So my dad has flown his last flight as captain on the Boeing 777, and I got to be on it. I now find myself wanting to write deep, personal sentiments about his career and retirement in general, but mostly I just want to say that I'm proud of him. And it was a hell of a trip.
I think I was eight when my family took our first trip to Germany. We did a driving tour of the Rhine Valley. There were ruins of old castles and beautiful rolling green hills. I don't remember much of it because I had a bag full of books and a notepad of ... what's that paper called with all the squares ... graph paper. I loved making dorky pictures out of that stuff. And then there was the time the old guy who jumped into the driver's seat of the rental car with my mom and me. My dad and brother were inside an inn looking for a room. Next thing I knew, his buddy was in the backseat with me. My mom looked positively frightened. We couldn't understand a word they were saying. And then I just started yelling at the guy next to me: "Get off my Care Bear!"
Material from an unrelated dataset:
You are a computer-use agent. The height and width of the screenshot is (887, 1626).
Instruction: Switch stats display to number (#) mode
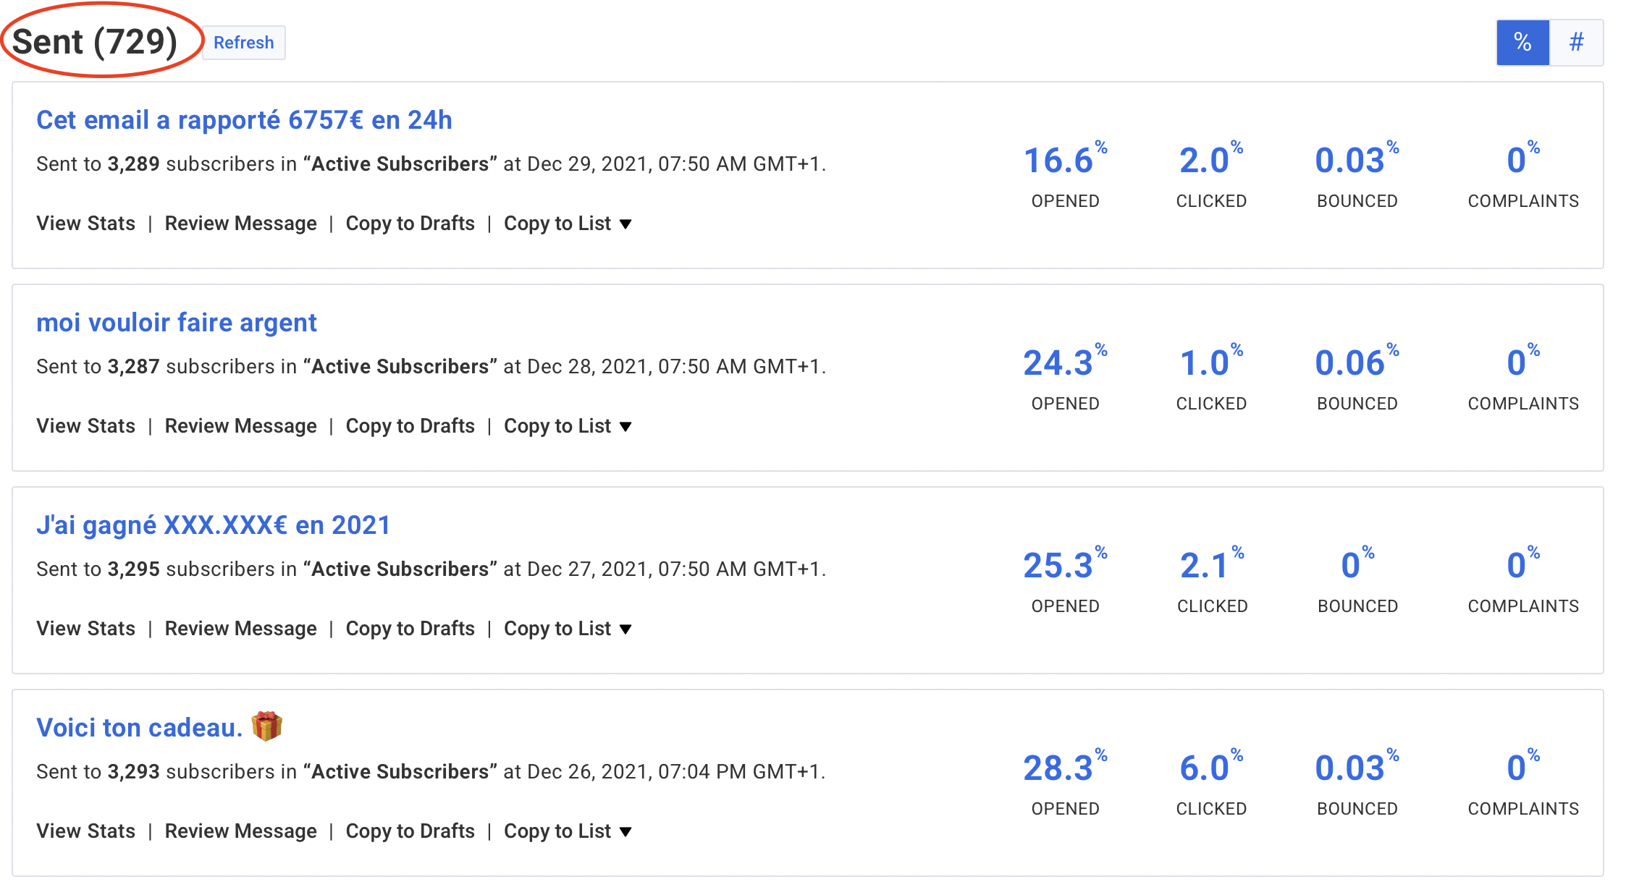tap(1576, 43)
Dad was promoted to the 777 as a check-airman several years ago. In the main cabin of the plane, there are 9 seats in a row. Two aisles divide the seats into sections of 2, 5, and 2. And if you're special enough, you can recline your seat in business or first class, which have fewer seats across and more leg room (first class looks like it's from the space age). I focus on the interior of the monster in my description because that's the part I know. If my dad were to describe it to you, there would be more words that contained numbers, and he would probably give you a little physics lesson, too. It's a very large plane and is used almost exclusively for international flights. American Airlines flies it to Bogota, Paris, Frankfurt, Tokyo, Osaka, and London. Airlines are all about seniority, so international flights are a privilege and tend to exhibit more experienced crews.
We were in Frankfurt for a full 24 hours. Night lasted four hours on the plane, and we arrived at 8 am Central European Time. We had a plastic cup of guten morgen wine on the bus to the hotel. Oh, I've missed European beds. It's a little bit like scooting Lucy and Ricky Ricardo's beds back together and having square pillows instead of rectangular ones. I sprawled out face down with my shoes still on, and Daniel flipped on the television. No, no Lucy. But we did watch a cheesy German soap opera for 30 minutes while our parents changed to go explore the town. The main character was a girl who had just broken up with her piano-playing boyfriend, and they apparently each wrote the exact same song while separated. She realized this when she showed up for a competition and heard him playing the same song... "How stupid!" I thought. Then I realized I had been following a cheesy German soap opera. :)
The stairwell sign read "Das Treppenhaus." Literally, the "House Where the Stairs Live."
Man, I love German.
to be continued...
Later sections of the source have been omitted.